Items from a data source:
* * * *
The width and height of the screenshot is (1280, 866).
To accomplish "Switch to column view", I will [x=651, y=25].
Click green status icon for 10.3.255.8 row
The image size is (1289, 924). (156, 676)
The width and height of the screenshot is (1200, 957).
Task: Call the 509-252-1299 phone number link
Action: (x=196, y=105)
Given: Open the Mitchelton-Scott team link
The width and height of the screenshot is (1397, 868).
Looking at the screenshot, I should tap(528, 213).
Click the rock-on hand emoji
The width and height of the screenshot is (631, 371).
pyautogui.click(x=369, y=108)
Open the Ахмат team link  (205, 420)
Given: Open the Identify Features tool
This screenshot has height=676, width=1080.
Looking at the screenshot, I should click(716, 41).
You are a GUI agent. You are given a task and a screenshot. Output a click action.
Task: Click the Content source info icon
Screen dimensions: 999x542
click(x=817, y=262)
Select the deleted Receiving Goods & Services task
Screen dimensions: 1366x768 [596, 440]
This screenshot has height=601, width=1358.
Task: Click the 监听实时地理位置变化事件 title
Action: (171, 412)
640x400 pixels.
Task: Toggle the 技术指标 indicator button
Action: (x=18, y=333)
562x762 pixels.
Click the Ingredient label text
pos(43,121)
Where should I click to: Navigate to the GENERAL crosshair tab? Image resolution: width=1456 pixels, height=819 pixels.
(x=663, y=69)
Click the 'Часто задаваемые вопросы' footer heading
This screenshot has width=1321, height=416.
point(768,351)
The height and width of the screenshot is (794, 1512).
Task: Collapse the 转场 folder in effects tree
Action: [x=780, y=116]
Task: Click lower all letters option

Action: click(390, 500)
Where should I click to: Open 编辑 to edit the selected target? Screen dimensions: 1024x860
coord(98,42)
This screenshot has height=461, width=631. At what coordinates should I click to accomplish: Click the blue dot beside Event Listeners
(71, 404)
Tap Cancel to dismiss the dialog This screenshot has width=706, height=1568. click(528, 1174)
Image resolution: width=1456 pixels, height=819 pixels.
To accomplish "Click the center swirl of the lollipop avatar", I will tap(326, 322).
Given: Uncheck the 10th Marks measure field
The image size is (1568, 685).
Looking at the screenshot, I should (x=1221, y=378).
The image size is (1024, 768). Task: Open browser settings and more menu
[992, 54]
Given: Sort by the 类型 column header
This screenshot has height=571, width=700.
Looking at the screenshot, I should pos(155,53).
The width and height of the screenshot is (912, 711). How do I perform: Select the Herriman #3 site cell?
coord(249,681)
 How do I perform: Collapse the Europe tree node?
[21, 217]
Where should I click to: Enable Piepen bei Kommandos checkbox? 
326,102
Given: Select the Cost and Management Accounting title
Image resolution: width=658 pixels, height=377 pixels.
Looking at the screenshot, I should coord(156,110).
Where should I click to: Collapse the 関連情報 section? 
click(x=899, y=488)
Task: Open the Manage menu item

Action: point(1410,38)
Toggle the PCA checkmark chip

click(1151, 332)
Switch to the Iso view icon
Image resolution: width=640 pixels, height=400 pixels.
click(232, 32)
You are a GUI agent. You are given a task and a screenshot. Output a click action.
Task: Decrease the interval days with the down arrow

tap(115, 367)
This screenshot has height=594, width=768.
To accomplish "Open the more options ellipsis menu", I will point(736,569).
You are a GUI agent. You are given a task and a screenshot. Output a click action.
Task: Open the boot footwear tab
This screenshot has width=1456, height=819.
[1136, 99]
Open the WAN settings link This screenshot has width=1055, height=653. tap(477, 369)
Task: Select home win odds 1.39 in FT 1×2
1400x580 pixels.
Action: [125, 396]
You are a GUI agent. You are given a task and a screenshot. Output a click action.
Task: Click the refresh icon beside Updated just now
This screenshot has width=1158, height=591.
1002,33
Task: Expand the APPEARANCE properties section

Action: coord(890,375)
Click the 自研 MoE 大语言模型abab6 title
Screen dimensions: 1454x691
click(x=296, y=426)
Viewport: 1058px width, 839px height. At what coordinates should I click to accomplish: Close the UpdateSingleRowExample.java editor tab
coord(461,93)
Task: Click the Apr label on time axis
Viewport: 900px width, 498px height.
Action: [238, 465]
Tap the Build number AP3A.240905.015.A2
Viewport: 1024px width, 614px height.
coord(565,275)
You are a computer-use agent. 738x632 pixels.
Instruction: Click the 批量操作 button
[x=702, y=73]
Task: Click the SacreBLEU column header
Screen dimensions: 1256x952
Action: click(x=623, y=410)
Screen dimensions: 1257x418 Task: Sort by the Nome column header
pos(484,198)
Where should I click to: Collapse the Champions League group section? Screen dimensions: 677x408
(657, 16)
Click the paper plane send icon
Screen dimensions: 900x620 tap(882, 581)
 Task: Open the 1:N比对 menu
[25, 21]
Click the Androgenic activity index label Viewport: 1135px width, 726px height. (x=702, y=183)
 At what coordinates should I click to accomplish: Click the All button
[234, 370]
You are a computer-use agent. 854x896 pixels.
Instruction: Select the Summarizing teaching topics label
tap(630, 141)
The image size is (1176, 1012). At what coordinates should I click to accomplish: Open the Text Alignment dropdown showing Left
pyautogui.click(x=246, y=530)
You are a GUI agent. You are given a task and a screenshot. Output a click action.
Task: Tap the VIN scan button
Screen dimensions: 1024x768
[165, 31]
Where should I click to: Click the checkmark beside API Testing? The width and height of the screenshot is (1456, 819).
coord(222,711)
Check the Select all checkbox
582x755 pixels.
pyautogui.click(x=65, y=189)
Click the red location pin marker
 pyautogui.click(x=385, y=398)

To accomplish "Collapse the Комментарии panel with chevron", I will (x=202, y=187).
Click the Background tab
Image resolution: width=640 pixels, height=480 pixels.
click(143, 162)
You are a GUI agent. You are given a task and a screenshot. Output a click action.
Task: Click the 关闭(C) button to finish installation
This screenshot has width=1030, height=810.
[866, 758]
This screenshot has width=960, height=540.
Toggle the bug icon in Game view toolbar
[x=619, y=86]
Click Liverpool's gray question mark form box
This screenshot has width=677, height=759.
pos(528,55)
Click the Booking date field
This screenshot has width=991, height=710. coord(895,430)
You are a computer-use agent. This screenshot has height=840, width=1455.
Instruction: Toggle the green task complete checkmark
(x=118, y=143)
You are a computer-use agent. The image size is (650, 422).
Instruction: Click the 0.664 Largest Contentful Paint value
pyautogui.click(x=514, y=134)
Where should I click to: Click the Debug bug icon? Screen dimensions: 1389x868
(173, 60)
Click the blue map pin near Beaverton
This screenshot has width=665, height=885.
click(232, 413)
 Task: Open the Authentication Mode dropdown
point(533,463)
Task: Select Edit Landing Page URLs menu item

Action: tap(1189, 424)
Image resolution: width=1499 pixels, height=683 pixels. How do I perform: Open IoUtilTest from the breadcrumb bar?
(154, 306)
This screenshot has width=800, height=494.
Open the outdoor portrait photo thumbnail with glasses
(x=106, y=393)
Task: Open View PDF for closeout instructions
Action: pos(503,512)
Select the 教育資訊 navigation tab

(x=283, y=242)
* * * *
# HOW TO COMPLETE THIS TASK
Counting only lines that contain "computer", what is the total for the entries above? Give the number alone.

# ANSWER BOX
4